> [ACTIVITY]: In the data below, from the line containing "pixels, height=815 pixels." through the end of the data, substitute "dimensions" for "resolution" and leave everything else unchanged. Reproduce only those lines, without the pictures.

(Records from a data source)
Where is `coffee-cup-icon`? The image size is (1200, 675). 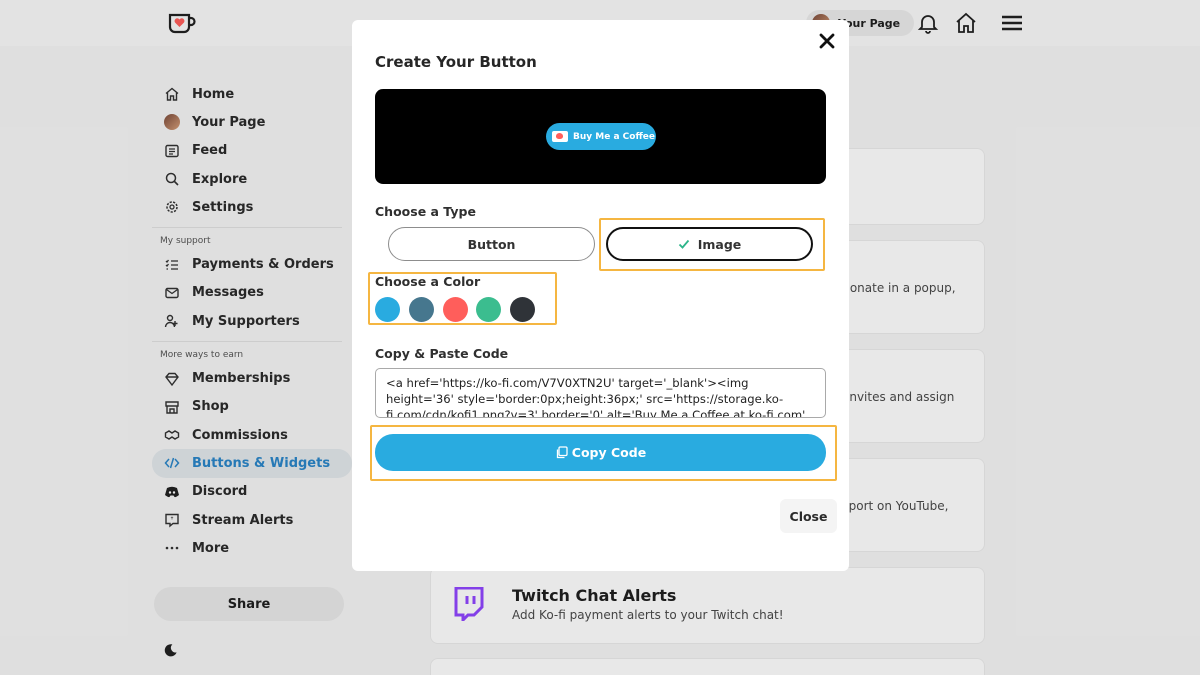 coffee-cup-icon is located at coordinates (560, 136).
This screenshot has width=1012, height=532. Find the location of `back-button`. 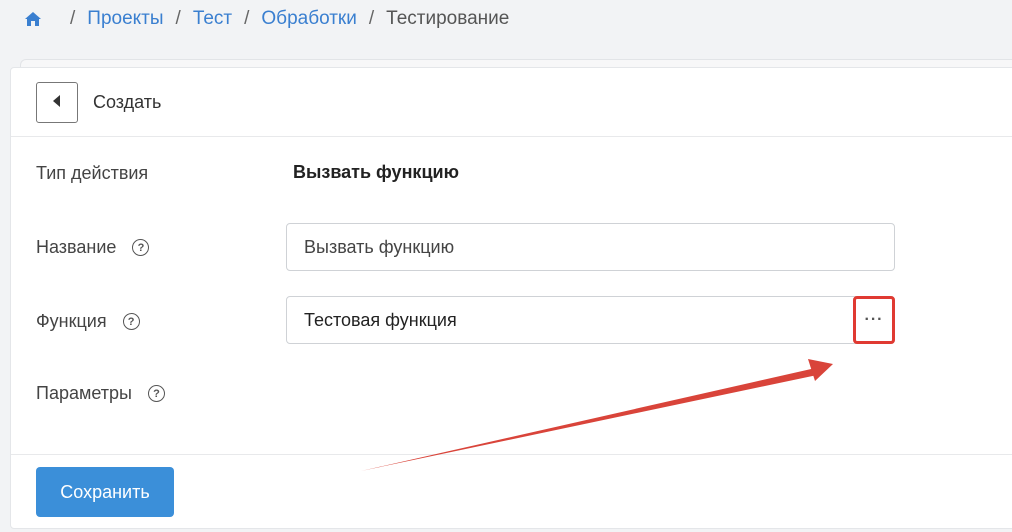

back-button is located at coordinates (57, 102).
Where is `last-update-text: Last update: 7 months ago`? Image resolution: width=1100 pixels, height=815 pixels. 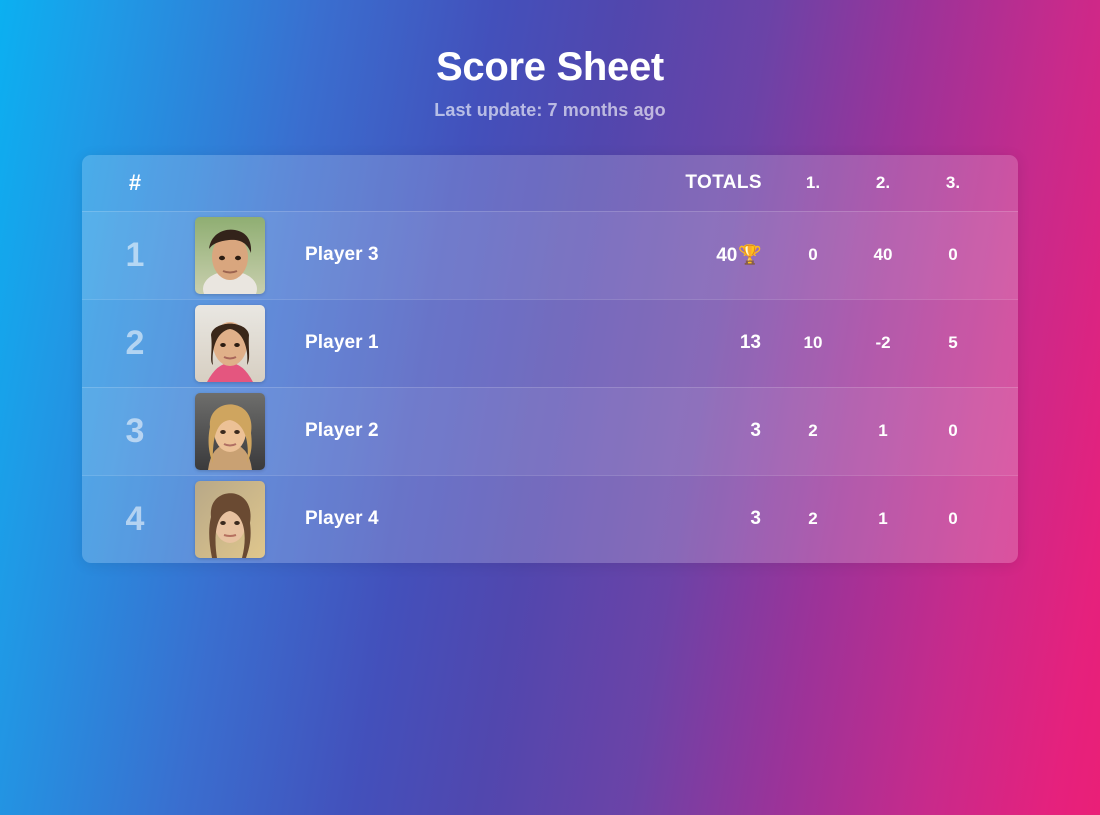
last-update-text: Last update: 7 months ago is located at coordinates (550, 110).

> [OUTPUT OF THE EXERCISE]:
Where is `last-update-text: Last update: 7 months ago`? Image dimensions: width=1100 pixels, height=815 pixels. 
last-update-text: Last update: 7 months ago is located at coordinates (550, 110).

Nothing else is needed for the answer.